Qualitative health researchers believe that any attempt to shoe-horn individuals into groups of convenience to the researcher is an act of wanton violence. (Note: the word ‘Individual’ means ‘cannot be divided’, so the idea of ‘like minded individuals’ is an oxymoron).
No, your qualitative methods should work hard to accentuate people’s individuality, not crush it.
So sampling in qualitative research isn’t about finding people who are alike, but finding people who are not. You want breadth, not conformity.
So the quality of the study has nothing to do with the sample size, and one person can provide as much rich data as 1,000.
To illustrate my point, consider this scenario:
Imagine you are the owner of a large practice and you decide to sample 1,000 of your clients to ask them whether they were satisfied with your service.
856 of them (85.6%) report being very happy.
A further 141 report being basically satisfied.
But three are not. One reports being verbally abused by one of the reception staff. One thought the clinic rooms were unhygienic. And one talked about the inappropriate touch of a therapist of the opposite sex. They don’t want to make a complaint, but thought you should know.
Now clearly you wouldn’t dismiss these three on the basis that they were statistically insignificant. Because you know that these individual views are particularly powerful, and you don’t need it reported by a minimum of 10 people to act on their concerns.
QHR works in the same way, but here’s an important difference.
Good QHR is not just about reporting what people said. That’s journalism.
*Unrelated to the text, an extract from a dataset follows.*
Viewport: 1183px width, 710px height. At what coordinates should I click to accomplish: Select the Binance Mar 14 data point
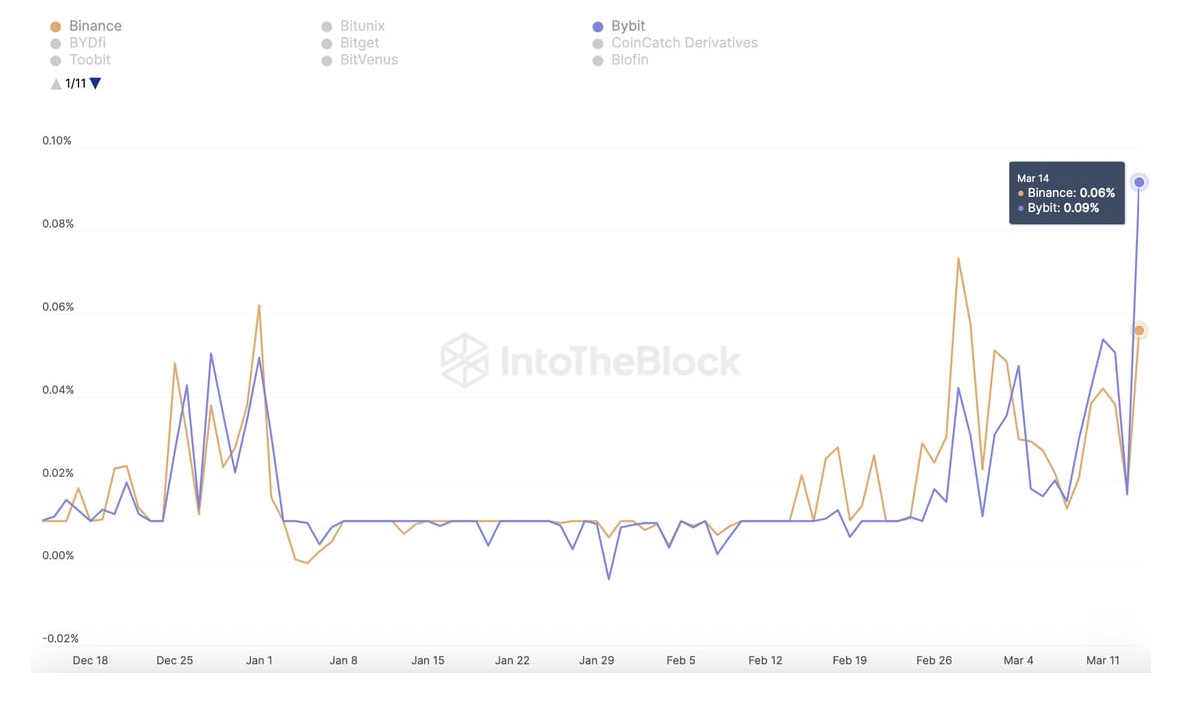[1139, 330]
Neither is it about cobbling a few similar comments together and calling them ‘themes’. That’s the equivalent of using pie charts in an RCT, and I talked about this in an earlier post.
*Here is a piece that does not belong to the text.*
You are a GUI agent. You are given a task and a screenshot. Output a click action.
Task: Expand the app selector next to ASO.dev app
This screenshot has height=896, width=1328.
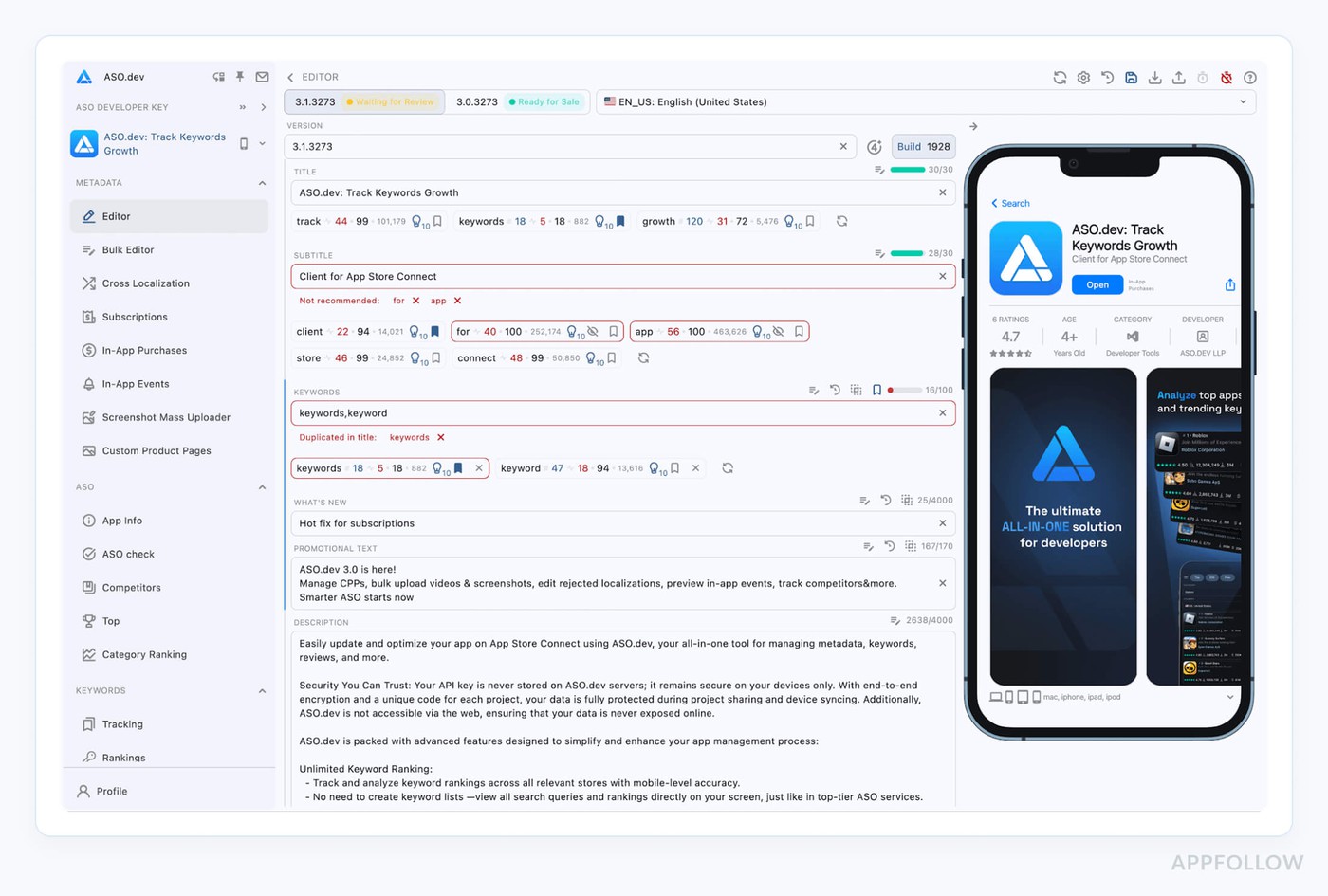point(263,144)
Good QHR builds theories and concepts, and it builds them sometimes from very particular, individual comments that – like the one-in-a-thousand comment from one of your clients – speaks volumes.
This process is hard to explain in a brief blog, but I’ve written about it in the articles attached below if you’d like to know more.
So if you ever see ever read in a qualitative study that the research was ‘under-powered’ or wasn’t generalisable because it only involved five participants, you’ll know this is a sample you should ignore.